Warp; Academic Link Usage & Rot; Scrape All The Things
If the 2022-04-13.01 post did not convey my 💙 for both the command line and terminal emulators, then today's absolutely will.
I recently discovered Warp (GH) and have made it my default terminal to put it through the paces of daily work. This new entrant on the terminal scene bills itself as "a blazingly-fast modern Rust based GPU-accelerated terminal built to make you and your team more productive." (
#protip to aspiring terminal builders: tagging your creation with 'Rust' and 'GPU-accelerated' is a guaranteed way to get me to try a new app.)
How is Warp different from the plethora of alternatives? So far, the most significant difference involves the framing of what a terminal interface should be. I grew up in CRT green screen 80x24 land and have always appreciated the same minimalism in even the most modern of terminal apps. Warp fundamentally re-imagines the terminal in the following ways:
there are "cloud" components, both for some (legit) features based on artificial intelligence and for team collaboration
output from commands are "blocks" that can be interacted with (e.g., you can copy the command and/or the output; create a "permalink" to share with team members or the world — like this one from the screenshot, above; and, more)
the prompt is a fully-fledged code-editor (multi-cursors! spiffy tab completion, too)

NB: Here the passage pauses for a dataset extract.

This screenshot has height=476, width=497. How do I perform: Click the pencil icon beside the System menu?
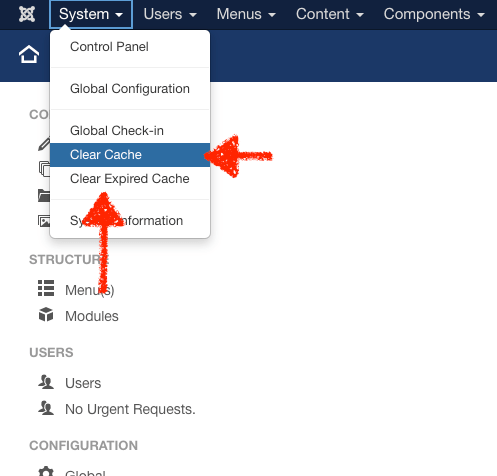(44, 144)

customizable command workflows that do not require scads of clicks to setup, modify, and use
natural language-based shell commands builder, based on OpenAI’s codex engine
They've got a great "how we did this" 'splainer, and plans for many new features in-development.

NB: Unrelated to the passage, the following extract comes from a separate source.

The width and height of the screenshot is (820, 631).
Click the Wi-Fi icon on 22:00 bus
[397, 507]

For the momemnt, it's just for macOS, but the company behind Warp plans to suport Linux and Windows. It is free to use for individuals, and paid plans for teams/organizations are in the works.
Academic Link Usage & Rot
Today, we have another installment from the ODU WSDL files, this time covering link rot in academic papers.
At the end of 2021, ODU joined with other institutions on a two year project titled "Collaborative Software Archiving for Institutions (CoSAI)", with a charter focusing on "institutional approaches to provide machine-repeatable and human-understandable workflows for preserving web-based scholarship, specifically source code, while forefronting the role of education, outreach, and community building."
This phase of the project focused on links from academic papers to GitHub, GitLab, SourceForge, and Bitbucket (references as GHP for "Git Hosting Platforms"). One statistic that will likely not surprise anyone is that papers overwhelmingly link to GitHub repositories vs the other GHPs in the research corpus:
Source: ODSU WSDL
1.56 million publications
4,039,772 URIs to the Web
218,192 URIs to the 4 GHPs (92% are to GitHub)
Emily Escamilla (@EmilyEscamilla_) has a very accessible presentation on the to-date findings, including a note on how necessary and difficult it is to preserve the GHP resources referenced by academic papers, including the issue threads, pull requests, and wiki contents that may be part of any GHP project.
There's great food for thought and I suggest anyone even remotely interested in academic knowledge preservation keep an eye on Emily and this ODSU project. (NOTE: this effort is not the only take on such an analysis).
Scrape All The Things
Folks may remember a legal battle between hiQ Labs and LinkedIn a few years ago. LinkedIn (initially successfully) sued to stop hiQ from pulling down data from public profile pages of LinkedIn users. hiQ successfully appealed the decision. And, lawyers being lawyers, the appeal escalations continued all the way up to the Supreme Court, who tossed it back to the Ninth Circuit for reconsideration. A panel machinated said reconsideration and found in favor of hiQ [direct PDF].
The battle is not over, but — for now — you can freely scrape anything on the web that doesn't require authentication (as that implies the data is not "public"). LinkedIn (and other organizations) is also allowed to put technical controls in place to prevent service abuse (i.e. in the event you and hiQ essentially create a denial of service situation by flooding a site with too many requests).
Tread carefully and keep an eye on this case if you are a scraper.
I have mixed thoughts on teh hiQ/LinkedIn decision that I may further opine on the main blog in the not-too-distant future.
If y'all engage in the comments, the only rule is to be kind. ☮